Kandinsky, a full-scale retrospective of the visionary artist, theorist, pioneer of abstract art, and seminal figure in the history of the Guggenheim Museum will be presented from September 18, 2009, to January 13, 2010. This exhibition is organized by the Solomon R. Guggenheim Foundation, New York, in cooperation with the Städtische Galerie im Lenbachhaus und Kunstbau, Munich, and the Centre Pompidou, Paris. The film “Kandinsky and the Russian House” was released in 2007 and has featured as part of the Kandinsky exhibitions in Germany and at the Pompidou Centre in Paris. It gives me great pleasure that the film will be associated with the 50th anniversary of the Guggenheim especially as Kandinsky served as an inspiration for the foundation of this great museum. This retrospective will bring together more than 100 paintings drawn primarily from these three institutions, whose collections make up the three largest repositories of Kandinsky in the world, as well as from significant private and public collections. A DVD of “Kandinsky and the Russian House” will be on sale at the exhibition and can be purchased at the Guggenheim shop in New York
When I was in Germany filming “Kandinsky and the Russian House” I was invited by a director friend, Peter Goedel who lived in Munich, to the film festival which was going at the time of filming. I had met Peter at another film festival in Toronto a year or so earlier and this meeting was one reason why I decided to go ahead and make a film about Kandinsky. Peter’s superb film “Tangier -Legend of a City” won three awards at Toronto and it was he who invited me to Munich when he heard that I was thinking of making a film about Kandinsky.
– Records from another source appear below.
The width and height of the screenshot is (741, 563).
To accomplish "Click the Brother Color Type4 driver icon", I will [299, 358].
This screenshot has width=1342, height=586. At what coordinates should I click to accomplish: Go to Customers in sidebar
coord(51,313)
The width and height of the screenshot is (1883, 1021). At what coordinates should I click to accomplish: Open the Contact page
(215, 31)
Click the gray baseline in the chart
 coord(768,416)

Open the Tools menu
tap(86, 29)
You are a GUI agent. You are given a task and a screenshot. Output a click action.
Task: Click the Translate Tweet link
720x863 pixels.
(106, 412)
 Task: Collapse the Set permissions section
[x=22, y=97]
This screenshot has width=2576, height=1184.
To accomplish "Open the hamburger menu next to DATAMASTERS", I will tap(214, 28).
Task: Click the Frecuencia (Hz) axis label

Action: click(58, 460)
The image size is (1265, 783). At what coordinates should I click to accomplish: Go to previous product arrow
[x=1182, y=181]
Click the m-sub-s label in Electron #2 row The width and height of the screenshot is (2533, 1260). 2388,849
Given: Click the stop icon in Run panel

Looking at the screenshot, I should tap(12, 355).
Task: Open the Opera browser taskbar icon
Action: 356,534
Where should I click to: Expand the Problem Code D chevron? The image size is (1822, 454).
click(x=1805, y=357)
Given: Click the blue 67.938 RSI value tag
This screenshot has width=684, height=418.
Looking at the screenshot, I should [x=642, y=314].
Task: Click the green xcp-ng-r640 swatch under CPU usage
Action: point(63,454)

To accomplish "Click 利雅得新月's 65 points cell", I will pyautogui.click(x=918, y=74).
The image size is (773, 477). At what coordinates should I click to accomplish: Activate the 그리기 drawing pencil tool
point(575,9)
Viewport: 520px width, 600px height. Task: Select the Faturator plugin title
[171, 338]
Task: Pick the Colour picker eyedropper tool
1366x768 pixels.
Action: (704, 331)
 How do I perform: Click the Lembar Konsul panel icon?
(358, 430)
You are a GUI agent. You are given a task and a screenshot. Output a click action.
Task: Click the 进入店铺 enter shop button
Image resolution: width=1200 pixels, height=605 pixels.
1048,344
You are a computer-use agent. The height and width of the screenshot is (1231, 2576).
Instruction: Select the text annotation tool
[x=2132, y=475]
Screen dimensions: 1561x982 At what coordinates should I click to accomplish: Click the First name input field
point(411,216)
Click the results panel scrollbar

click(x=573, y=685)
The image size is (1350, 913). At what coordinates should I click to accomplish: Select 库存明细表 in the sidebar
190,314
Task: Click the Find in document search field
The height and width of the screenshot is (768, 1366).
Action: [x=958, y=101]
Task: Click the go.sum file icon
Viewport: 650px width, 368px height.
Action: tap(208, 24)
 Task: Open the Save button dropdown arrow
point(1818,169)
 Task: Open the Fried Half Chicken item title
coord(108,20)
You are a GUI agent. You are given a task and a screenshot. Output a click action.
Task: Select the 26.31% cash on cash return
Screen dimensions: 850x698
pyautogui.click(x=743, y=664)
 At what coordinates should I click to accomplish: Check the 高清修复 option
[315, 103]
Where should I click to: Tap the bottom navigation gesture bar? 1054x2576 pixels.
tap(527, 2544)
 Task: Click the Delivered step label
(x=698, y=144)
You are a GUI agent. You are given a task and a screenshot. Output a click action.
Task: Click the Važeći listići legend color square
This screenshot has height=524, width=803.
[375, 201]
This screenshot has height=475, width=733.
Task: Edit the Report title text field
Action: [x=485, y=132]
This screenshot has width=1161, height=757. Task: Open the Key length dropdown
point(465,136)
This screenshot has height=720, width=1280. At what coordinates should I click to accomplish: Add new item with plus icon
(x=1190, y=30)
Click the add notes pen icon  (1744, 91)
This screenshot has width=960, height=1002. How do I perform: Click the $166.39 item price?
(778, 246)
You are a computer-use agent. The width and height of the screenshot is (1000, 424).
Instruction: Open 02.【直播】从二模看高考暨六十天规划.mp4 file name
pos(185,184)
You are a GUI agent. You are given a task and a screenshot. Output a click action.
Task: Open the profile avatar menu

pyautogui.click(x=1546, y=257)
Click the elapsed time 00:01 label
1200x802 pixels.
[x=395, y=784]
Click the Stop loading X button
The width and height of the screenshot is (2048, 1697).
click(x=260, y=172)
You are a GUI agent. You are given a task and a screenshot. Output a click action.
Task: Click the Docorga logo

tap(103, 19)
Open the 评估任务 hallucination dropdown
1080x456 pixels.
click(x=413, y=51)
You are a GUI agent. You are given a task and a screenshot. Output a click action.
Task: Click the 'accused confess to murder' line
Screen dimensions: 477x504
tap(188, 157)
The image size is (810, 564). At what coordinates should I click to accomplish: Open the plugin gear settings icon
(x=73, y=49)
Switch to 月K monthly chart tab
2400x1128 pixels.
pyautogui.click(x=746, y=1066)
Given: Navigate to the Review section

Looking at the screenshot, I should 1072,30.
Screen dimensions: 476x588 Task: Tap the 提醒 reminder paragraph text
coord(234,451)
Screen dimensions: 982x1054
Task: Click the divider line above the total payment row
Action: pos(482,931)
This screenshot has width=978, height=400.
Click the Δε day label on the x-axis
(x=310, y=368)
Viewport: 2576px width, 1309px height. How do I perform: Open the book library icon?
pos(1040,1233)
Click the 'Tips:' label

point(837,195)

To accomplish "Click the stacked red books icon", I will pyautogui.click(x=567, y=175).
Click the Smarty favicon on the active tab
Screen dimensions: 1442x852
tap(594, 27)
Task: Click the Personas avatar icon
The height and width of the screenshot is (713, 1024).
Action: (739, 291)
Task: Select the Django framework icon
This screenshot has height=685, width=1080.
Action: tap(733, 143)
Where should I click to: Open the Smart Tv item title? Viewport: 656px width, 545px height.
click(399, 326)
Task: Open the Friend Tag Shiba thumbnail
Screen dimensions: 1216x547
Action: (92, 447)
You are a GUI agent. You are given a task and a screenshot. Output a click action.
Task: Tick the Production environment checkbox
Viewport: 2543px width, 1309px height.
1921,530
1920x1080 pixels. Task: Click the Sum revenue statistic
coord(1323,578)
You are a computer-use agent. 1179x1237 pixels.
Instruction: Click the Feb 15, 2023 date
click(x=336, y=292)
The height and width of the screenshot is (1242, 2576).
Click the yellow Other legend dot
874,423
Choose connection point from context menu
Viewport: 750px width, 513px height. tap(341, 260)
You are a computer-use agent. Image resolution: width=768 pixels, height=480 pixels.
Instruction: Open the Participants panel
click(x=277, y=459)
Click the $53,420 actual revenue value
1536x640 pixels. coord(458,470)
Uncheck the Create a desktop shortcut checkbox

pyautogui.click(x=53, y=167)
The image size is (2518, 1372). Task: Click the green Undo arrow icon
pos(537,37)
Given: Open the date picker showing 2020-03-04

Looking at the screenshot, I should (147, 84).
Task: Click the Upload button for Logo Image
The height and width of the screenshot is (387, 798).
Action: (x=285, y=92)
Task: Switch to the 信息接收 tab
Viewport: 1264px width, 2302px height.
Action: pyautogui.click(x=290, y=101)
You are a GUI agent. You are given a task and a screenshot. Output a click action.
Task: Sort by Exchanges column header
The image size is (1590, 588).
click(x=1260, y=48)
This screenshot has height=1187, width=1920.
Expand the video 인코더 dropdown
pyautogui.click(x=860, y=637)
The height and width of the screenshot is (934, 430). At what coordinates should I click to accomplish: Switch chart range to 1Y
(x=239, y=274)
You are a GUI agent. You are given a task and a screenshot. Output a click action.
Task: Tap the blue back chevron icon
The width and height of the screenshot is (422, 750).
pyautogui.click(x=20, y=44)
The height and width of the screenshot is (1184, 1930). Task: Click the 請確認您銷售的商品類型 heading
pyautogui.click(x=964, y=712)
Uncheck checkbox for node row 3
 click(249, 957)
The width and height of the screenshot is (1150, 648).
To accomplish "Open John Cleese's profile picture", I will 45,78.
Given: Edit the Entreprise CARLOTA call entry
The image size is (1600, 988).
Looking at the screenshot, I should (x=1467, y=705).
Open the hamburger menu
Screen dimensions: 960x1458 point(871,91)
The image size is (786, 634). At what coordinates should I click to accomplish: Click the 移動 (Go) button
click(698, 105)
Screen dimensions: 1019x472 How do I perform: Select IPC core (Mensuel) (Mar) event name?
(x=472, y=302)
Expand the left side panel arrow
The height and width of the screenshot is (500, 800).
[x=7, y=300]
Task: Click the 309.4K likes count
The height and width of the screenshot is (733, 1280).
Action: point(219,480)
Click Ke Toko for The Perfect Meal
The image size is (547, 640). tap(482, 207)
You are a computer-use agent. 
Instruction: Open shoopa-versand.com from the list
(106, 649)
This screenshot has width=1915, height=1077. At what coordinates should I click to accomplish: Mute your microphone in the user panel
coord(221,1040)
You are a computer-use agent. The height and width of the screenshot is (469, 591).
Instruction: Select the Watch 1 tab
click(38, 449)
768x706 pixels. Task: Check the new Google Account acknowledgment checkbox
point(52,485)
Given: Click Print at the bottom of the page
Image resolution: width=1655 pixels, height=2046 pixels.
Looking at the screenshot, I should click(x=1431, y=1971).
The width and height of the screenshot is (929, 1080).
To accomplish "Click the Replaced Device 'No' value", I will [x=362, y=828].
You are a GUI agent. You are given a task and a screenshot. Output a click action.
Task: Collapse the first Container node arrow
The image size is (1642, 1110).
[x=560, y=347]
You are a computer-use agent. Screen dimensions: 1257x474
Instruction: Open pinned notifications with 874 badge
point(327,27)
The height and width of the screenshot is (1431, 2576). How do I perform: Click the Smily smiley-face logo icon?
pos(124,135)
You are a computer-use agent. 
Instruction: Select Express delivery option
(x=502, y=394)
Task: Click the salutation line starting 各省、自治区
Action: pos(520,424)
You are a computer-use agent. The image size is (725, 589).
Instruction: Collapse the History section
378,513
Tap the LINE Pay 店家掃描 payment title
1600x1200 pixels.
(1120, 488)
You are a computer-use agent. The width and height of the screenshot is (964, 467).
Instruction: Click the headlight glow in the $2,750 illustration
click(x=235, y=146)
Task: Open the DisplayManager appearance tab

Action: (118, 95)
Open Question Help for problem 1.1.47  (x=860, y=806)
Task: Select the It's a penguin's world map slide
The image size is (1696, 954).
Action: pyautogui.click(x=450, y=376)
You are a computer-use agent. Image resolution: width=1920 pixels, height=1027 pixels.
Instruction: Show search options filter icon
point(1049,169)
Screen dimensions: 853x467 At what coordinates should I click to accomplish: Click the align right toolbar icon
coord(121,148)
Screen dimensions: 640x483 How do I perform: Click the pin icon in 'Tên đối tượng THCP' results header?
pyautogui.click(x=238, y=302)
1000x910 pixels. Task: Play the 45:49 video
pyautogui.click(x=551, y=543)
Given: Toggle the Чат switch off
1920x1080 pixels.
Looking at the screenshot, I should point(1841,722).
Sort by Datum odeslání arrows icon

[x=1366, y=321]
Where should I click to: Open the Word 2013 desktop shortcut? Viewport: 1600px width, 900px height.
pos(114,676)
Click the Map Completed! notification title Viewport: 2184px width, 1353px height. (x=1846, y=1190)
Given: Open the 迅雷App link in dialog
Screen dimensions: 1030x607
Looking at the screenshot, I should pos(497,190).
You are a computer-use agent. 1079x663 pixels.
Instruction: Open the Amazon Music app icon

When I mentioned Kandinsky at the Munich Film Festival, people often talked about him as if he was a quasi European painter in the Matisse or impressionist mould and didn’t seem enthusiastic about acknowledging that Kandinsky was Russian at all. However if you look at Kandinsky’s work, the light that he found even in Southern Bavaria is very similar to a Russian light, the light of the Steppe. This is true I believe of even the most abstract of his paintings. Even as I look out of my window on a bright sunny Moscow morning I see Kandinsky’s colours and light everywhere. Anybody who has spent a long period of time in Russia will, in my opinion recognise this. The Argentinian and Irish artist Carmen Casey, who lived in Moscow for more than six years, commented to me that one of the difficulties she found about working in Moscow when she first arrived, was the sheer intensity of the light (on a sunny day of course) which she wasn’t used to and had never encountered befere. When I tried to explain this to people they would look at me blankly while I rambled on about my theories, especially the one that Kandinsky is the quintessential Russian painter. As he himself said, “Moscow is the tuning fork for all my painting”. And that is despite the fact that Kandinsky spent many years in all the European centres of artistic excellence of that time; Munich, Paris and finally Berlin at the Bauhaus. He always, I believe, returned artistically to his Russian roots . Why did he leave Russia it might be asked. In some ways it doesn’t make sense to ask such a question. Every artist must continuously expand their horizons and seek inspiration by travelling and through studying other cultures. Kandinsky came from a section of Russian society who would have been familiar with all the philosophical and cultural trends of Europe as well as Russia and would have been drawn to Europe as a result. However, the fact that Kandinsky no longer painted in Russia and had moved to Europe made him no more a European painter and no less a Russian painter.
Where ever artists find themselves they always see the world with their own eyes and interpret what they see from their own inner understanding.
An other factor here is the eastern influence in European painting which at that time was not such a strange thing as one might imagine. The collector of Central Asian Ikats or multi coloured robes,Tair Tairov, believes that the abstract patterns of these textiles and robes inspired a generation of artists in Europe. Picasso, Mattisse, Whistler and many others were all influnced one way or another by eastern art in particular Japanese art. It could be said that eastern art with its emphasis on the abstract was a componatnt part of the rise of abstract art in Europe and America. Kandinsky apparantely himself remarks how these multi-coloured robes infleunced his artistic development.
The film “Kandinsky and the Russian House” was released in 2007 and is part of a series of 6 films about the Russian Avant-garde.